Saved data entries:
************

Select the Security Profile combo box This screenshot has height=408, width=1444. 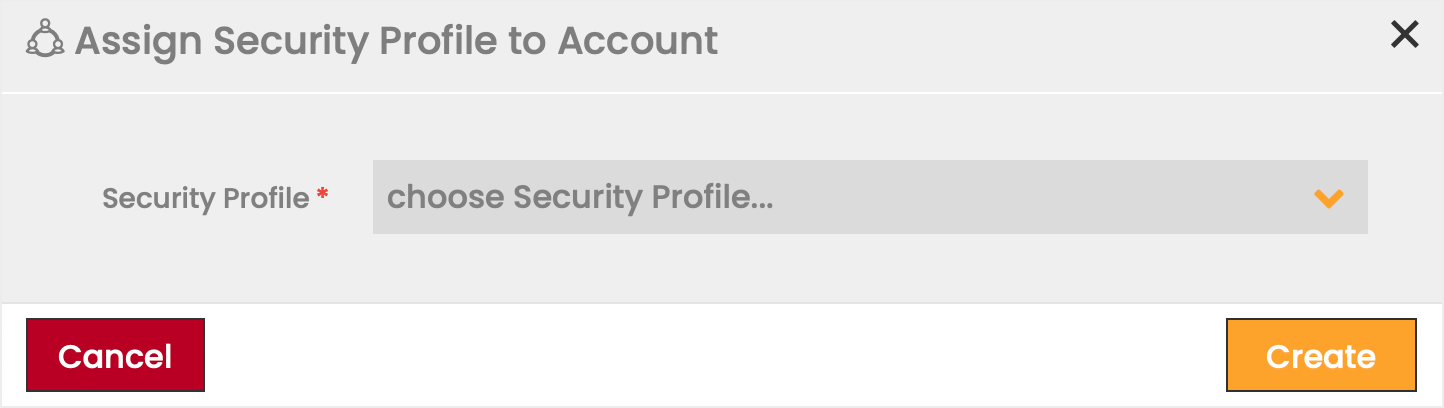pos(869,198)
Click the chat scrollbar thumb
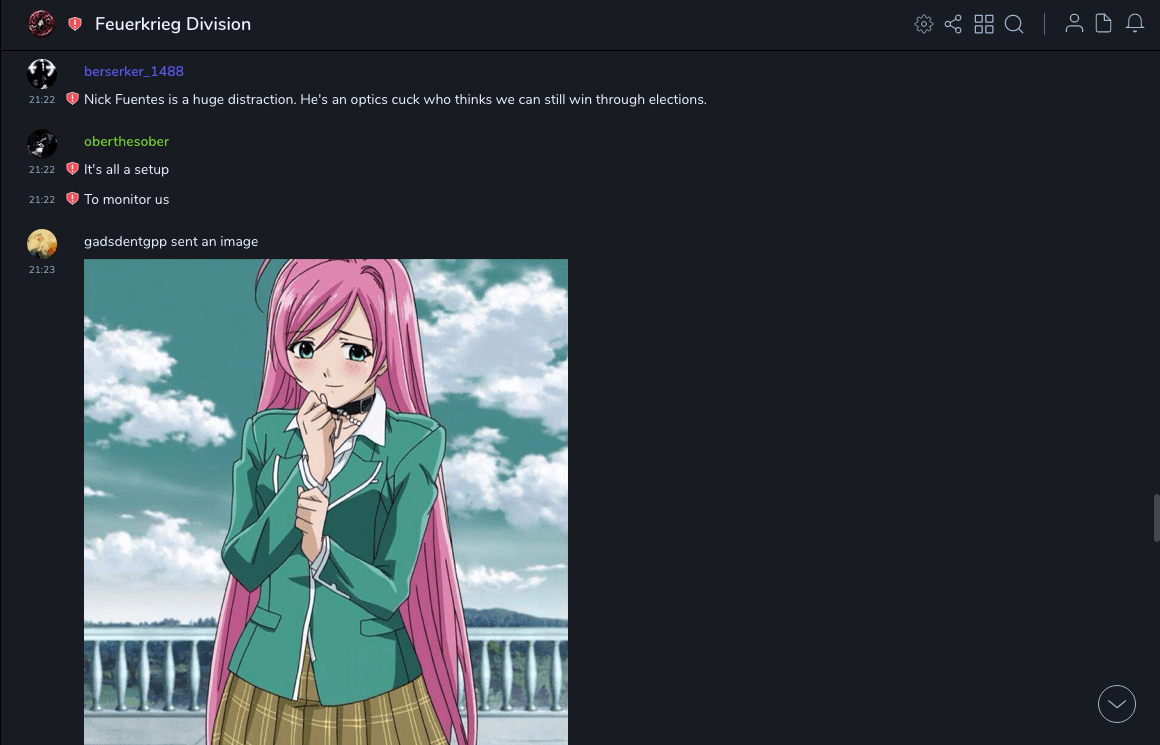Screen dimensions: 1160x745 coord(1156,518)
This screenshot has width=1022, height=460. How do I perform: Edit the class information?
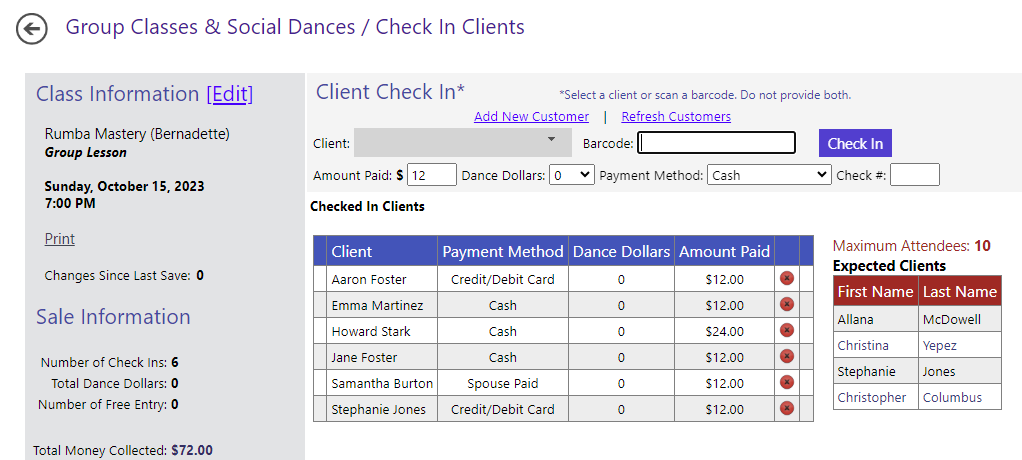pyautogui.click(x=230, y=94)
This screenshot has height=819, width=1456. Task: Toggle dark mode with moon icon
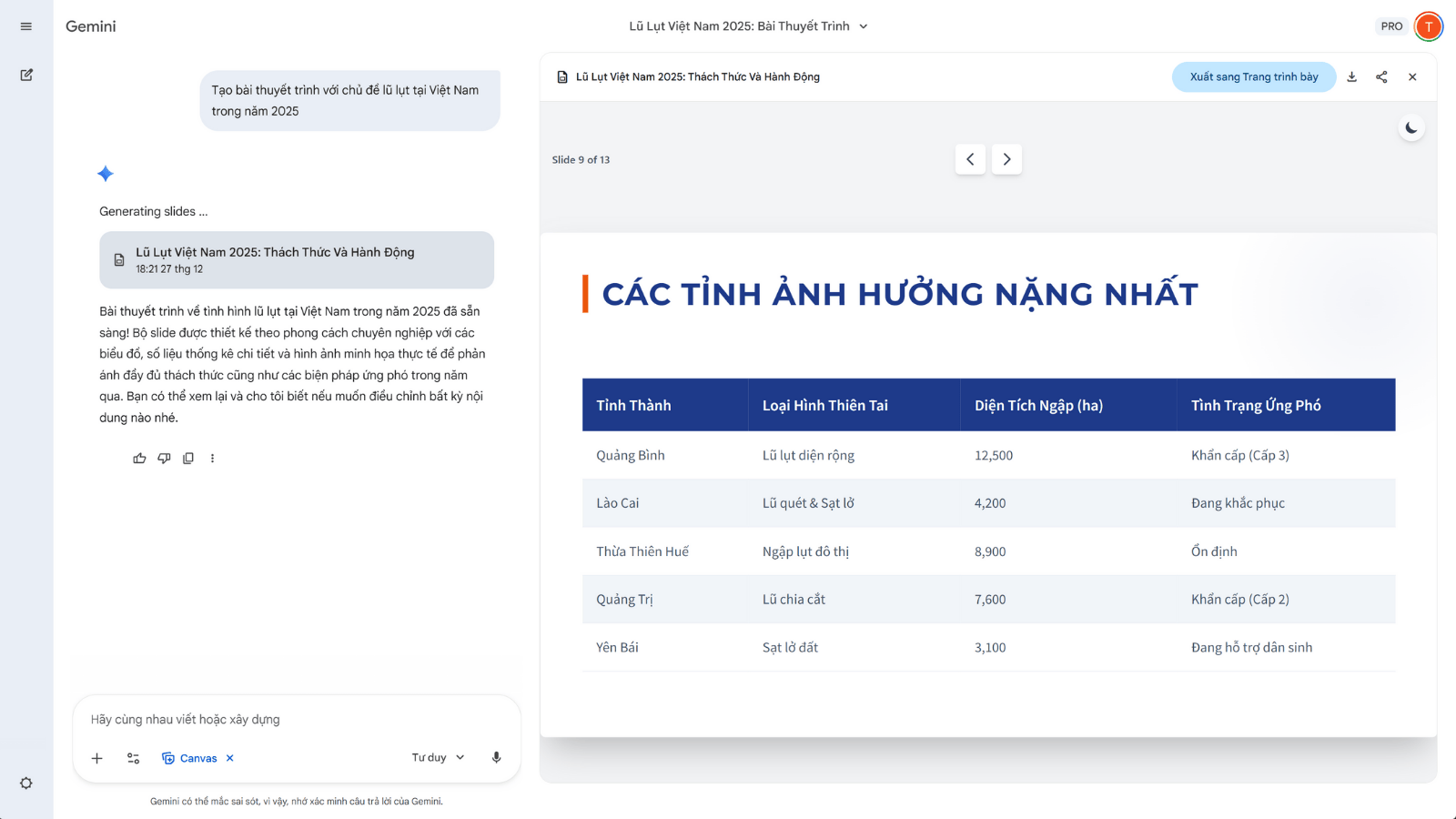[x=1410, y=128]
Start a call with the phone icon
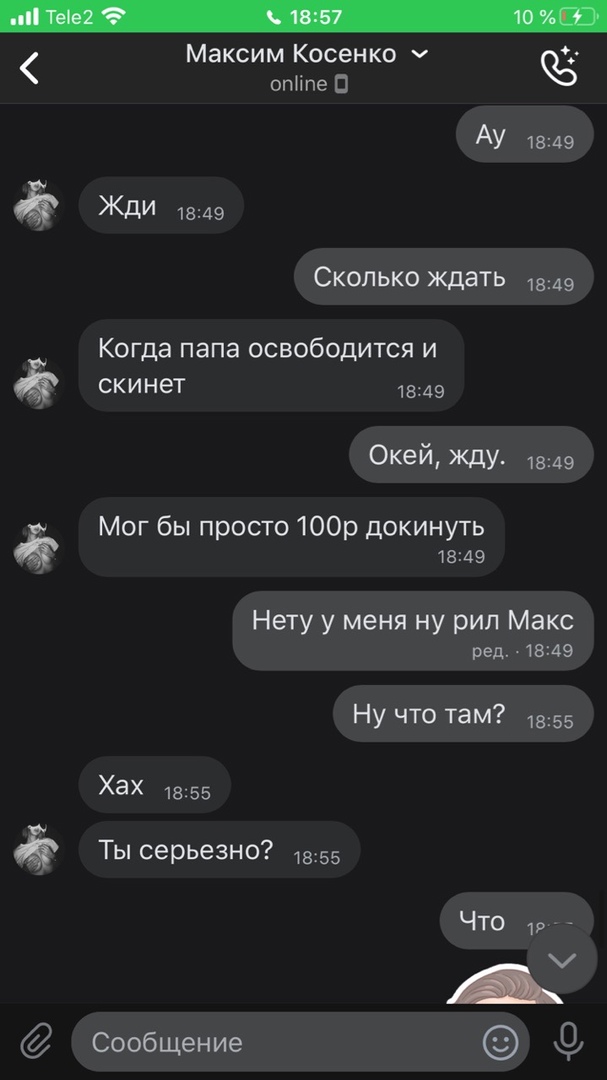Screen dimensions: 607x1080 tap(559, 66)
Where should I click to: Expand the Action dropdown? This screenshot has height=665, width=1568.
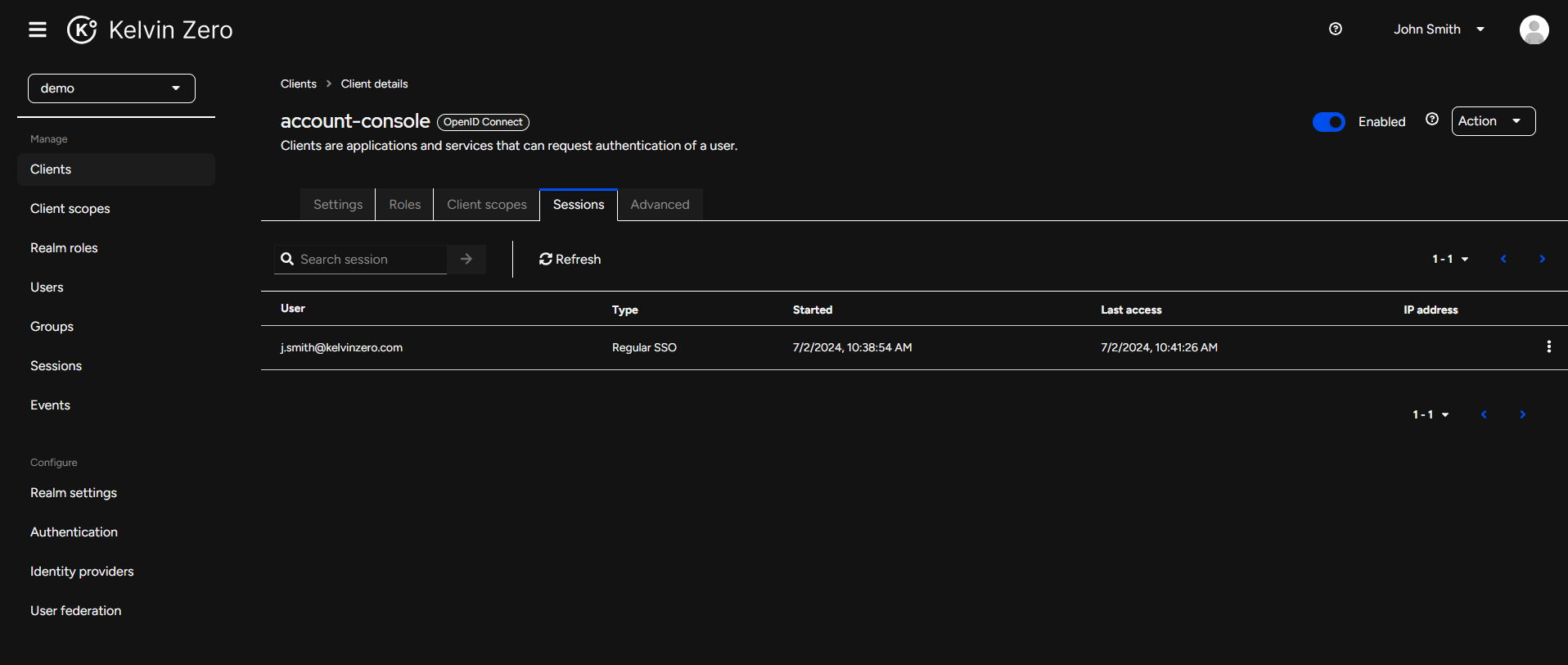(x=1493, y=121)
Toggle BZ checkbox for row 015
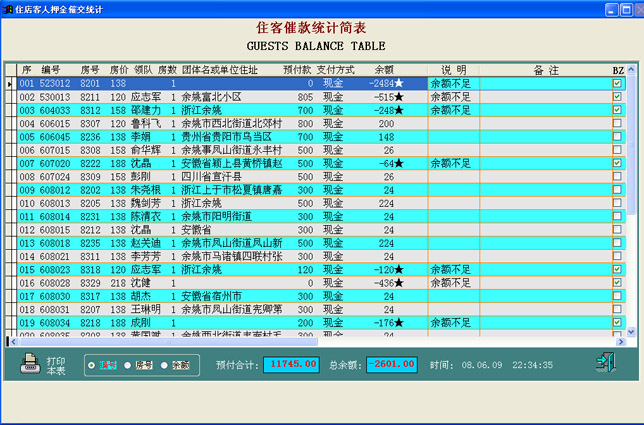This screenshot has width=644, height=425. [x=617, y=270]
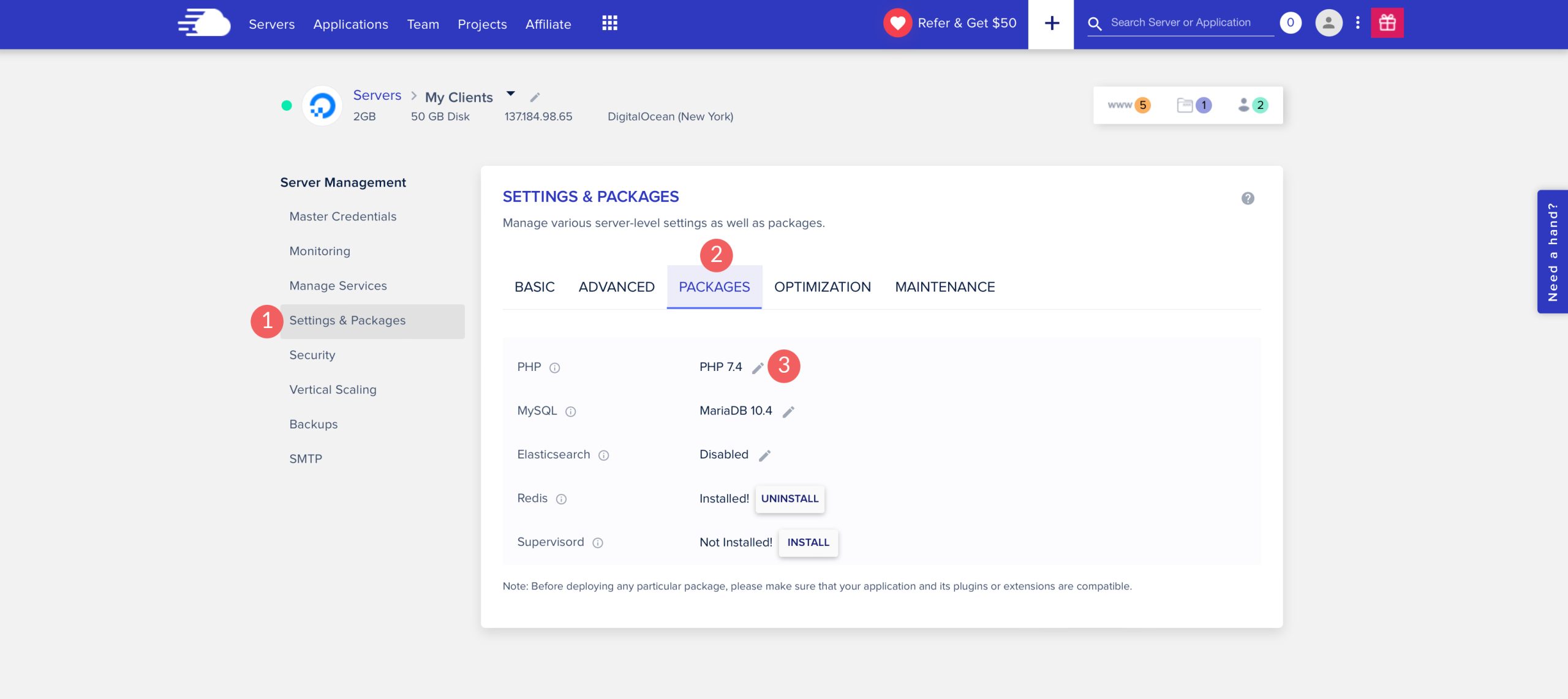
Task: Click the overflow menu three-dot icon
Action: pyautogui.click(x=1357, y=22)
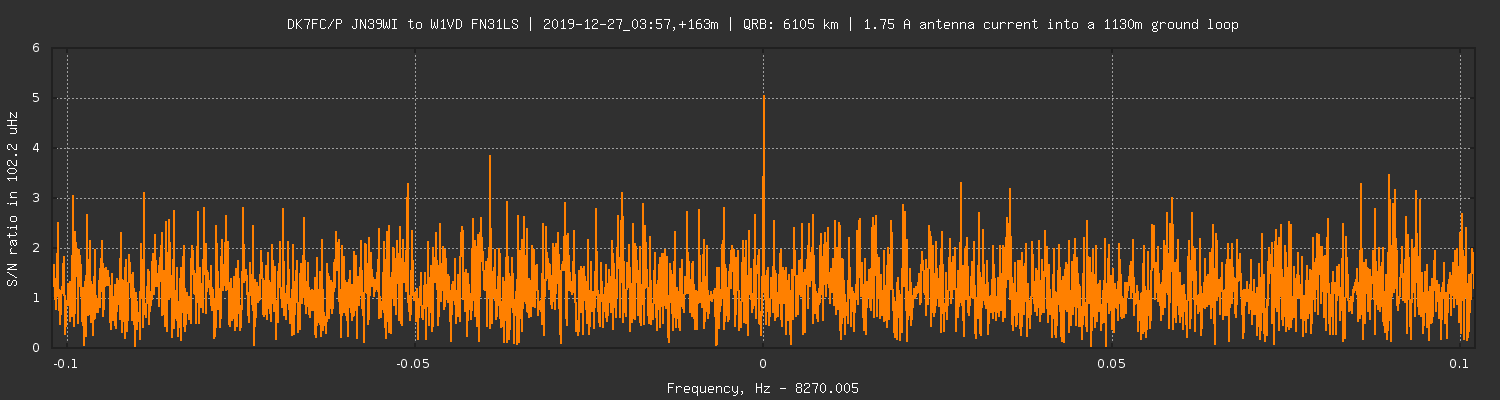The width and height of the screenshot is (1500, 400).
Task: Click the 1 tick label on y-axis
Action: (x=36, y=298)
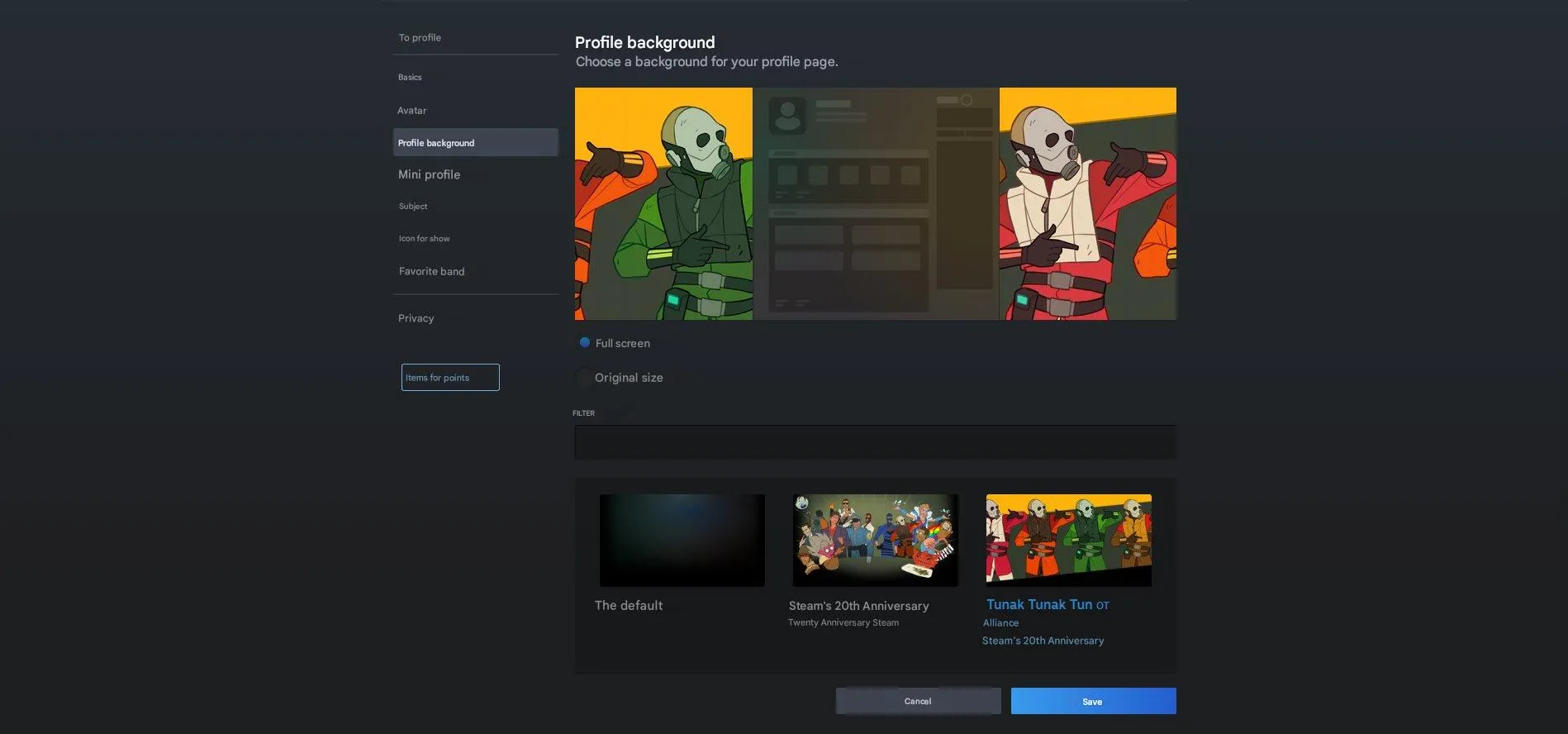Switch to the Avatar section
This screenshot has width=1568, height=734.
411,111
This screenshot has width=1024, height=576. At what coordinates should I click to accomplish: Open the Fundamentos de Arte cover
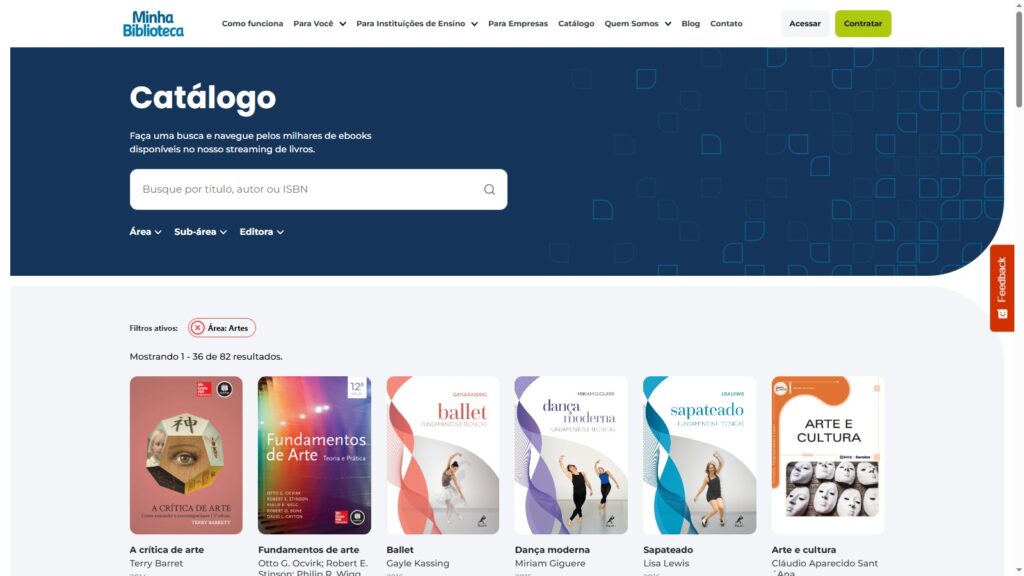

************

- What is expected
Transcribe, word for word, the line holding "Start a call with the phone icon" and all lines after it in the entries above, ending with the last. Only those lines; no pictures.

- Answer to the problem
Start a call with the phone icon
Screen dimensions: 607x1080 tap(559, 66)
Where should I click to: Expand the Action dropdown? This screenshot has height=665, width=1568.
(x=1493, y=121)
Toggle BZ checkbox for row 015
This screenshot has width=644, height=425. [x=617, y=270]
Task: Click the overflow menu three-dot icon
Action: pyautogui.click(x=1357, y=22)
The width and height of the screenshot is (1500, 400).
Task: Click the 1 tick label on y-axis
Action: (x=36, y=298)
Switch to the Avatar section
This screenshot has width=1568, height=734.
411,111
This screenshot has width=1024, height=576. At what coordinates should I click to accomplish: Open the Fundamentos de Arte cover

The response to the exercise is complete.